UCSJ Estudios e Historia de las Artes
Taller de Crítica 5B
23.2.16
María Kalach
Meiro Koizumi, My voice would reach you
My voice would reach you es un cortometraje realizado por Meiro Koizumi que fue presentado en la Bienal de Liverpool en el 2010. Como toda la obra de Koizumi, este video expone un tipo de relación humana distorsionada.
Se trata de una conversación telefónica entre una madre y su hijo; sin embargo, la perturbación de esta interacción familiar se le revela al espectador casi al final del video. Después de casi diez minutos, uno se percata de que la madre ha muerto y el protagonista realmente se encuentra hablando con varias operadoras confundidas.
La conversación que parece tener con su mamá -en principio- es una de naturaleza cotidiana. Es un hijo que llama a saludar a su madre y a hacerle una invitación para pasar un fin de semana juntos. Esta conversación es muy representativa de la relación con la madre; está cargada tanto de dulzura como de reclamos típicos de un adulto frustrado al ser tratado como un niño.
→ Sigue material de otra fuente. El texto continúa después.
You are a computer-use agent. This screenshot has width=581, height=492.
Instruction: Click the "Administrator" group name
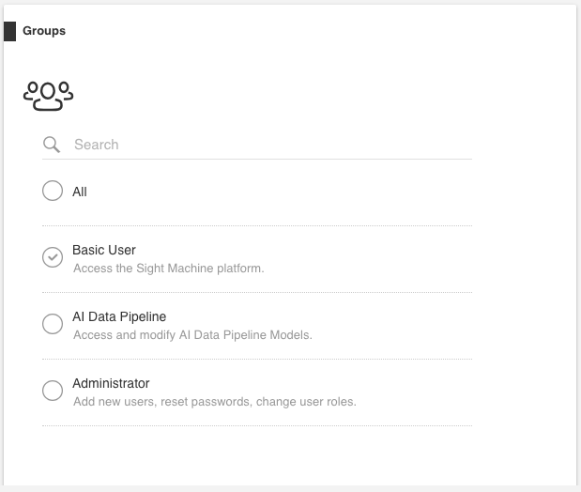pyautogui.click(x=111, y=384)
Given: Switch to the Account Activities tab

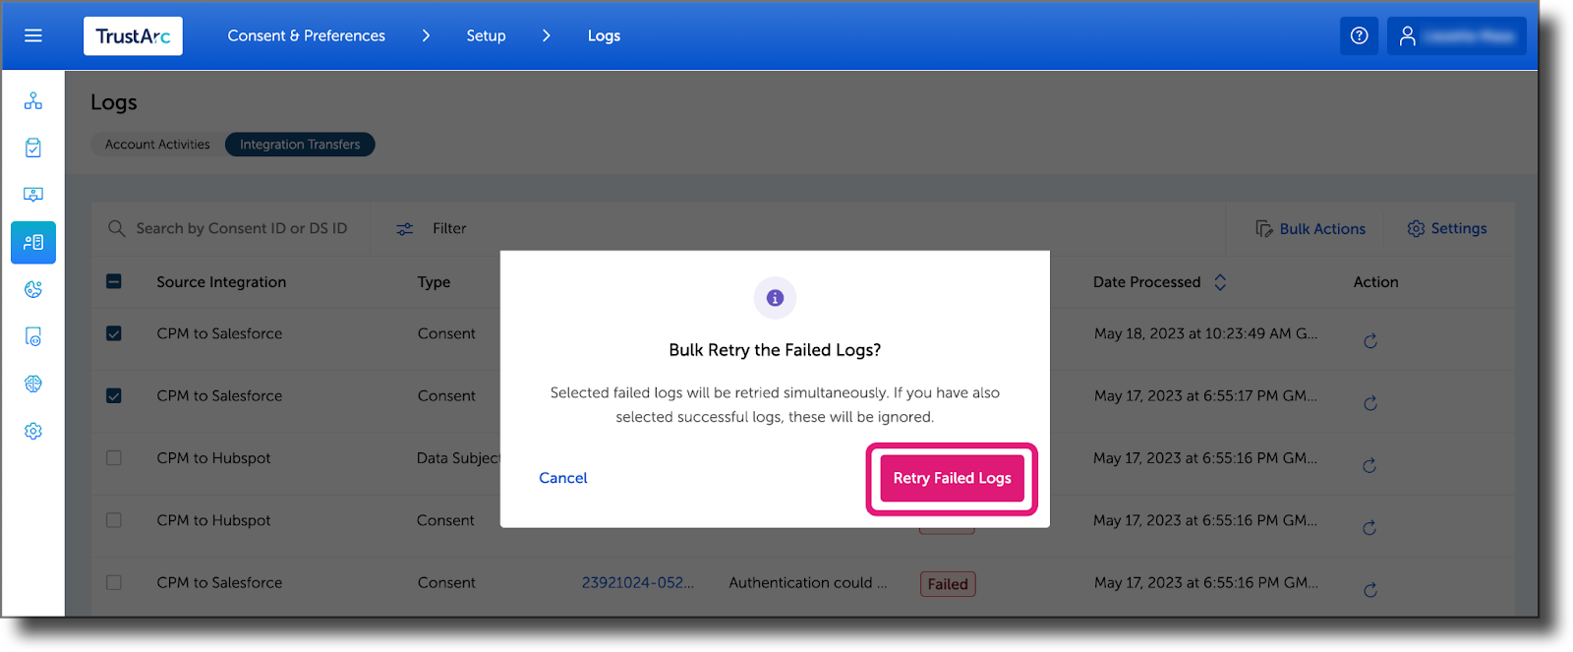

La llamada la hace en plena calle de Tokyo, donde se percibe mucho movimiento y sonidos de la calle, así contrastando la intimidad de la llamada con lo público del espacio en el que se hace.
Primero se nos muestra al protagonista hablando por teléfono. Después se corta la llamada y se hace un corte en el video también. Cuando el personaje principal le hace la invitación de fin de semana a su madre, Koizumi emplea a la música como herramienta para exaltar los momentos de dulzura. La música es minimalista y sus acordes sucesivos cambian de tonalidad, crean tensión y alivio. La tensión incrementa cuando el protagonista repite tres veces seguidas “Are you listening to me?”.
Esta pregunta resulta fundamental ya que es representativa del trabajo de Koizumi. Un hombre -solo con su celular- en una calle ajetreada, tratando de comunicarse con su madre. Cuando se responde esa pregunta, sabemos que la madre no lo está escuchando y no sólo eso, sino que las operadoras del otro lado de la línea tampoco parecen realmente escucharlo.
Al siguiente corte ya no es la música lo que le da un giro sentimental al video. Aparecen las calles de Tokio una vez más, pero en silencio. Es en este contraste de imagen saturada-sonido vacío, que comienza la carta que el protagonista le dedica a su madre. Aparece al centro de la pantalla una frase a la vez para marcar el ritmo de lectura. Recibimos la información lentamente en un intento de realmente ‘escuchar’ lo que dice. “Are you listening to me?”
En la carta comienza por narrar memorias de su infancia: la lonchera y la pena, el disfraz de lobo a último minuto y la noción del mejor disfraz, la llanta ponchada camino al parque de diversiones y el picnic en el bosque… El valor de cada una de estas memorias. Después reconoce las dificultades que debió enfrentar ella como madre solter y valora el esfuerzo que hizo por criarlo. Este momento de profundo agradecimiento se ve acompañado por dudas existenciales y se cuestiona la calidad de vida que lleva él como hijo. Es en este momento que podemos realmente sentir el extrañamiento de las relaciones familiares en la modernidad.
Después de todo esto es que finalmente se nos revela que la madre ha muerto. La carta que aparece lentamente en pantalla es una que quiere enviar a un lugar al que nunca podrá llegar, pero dice que aún así está seguro de que su voz la puede alcanzar, así nombrando a la pieza: My voice would reach you. Una exposición del valor del gesto por encima de la ejecución. Es más importante tratar de comunicarse con ella, que lograrlo.
Finalmente comienza la última parte del video. Esta es la parte que contrasta la emoción expuesta en la carta con el absurdo -casi cómico- del protagonista al tratar de lidiar con una pérdida en ese mundo tan solitario. El tercer corte marca también trata de contrastar los sonidos de la calle con el silencio que habíamos tenido al leer la carta. Oímos al protagonista pero también a quien habla del otro lado del teléfono, dándole así un giro casi cómico a la narrativa del video. Comienza la música en el mismo momento que la primera parte: cuando le propone a su mamá irse el fin de semana, apelando a la emoción y tiñendo a todo ese acto absurdo de ternura y tristeza. La conversación termina cuando le cuelgan el teléfono. “Are you listening to me?”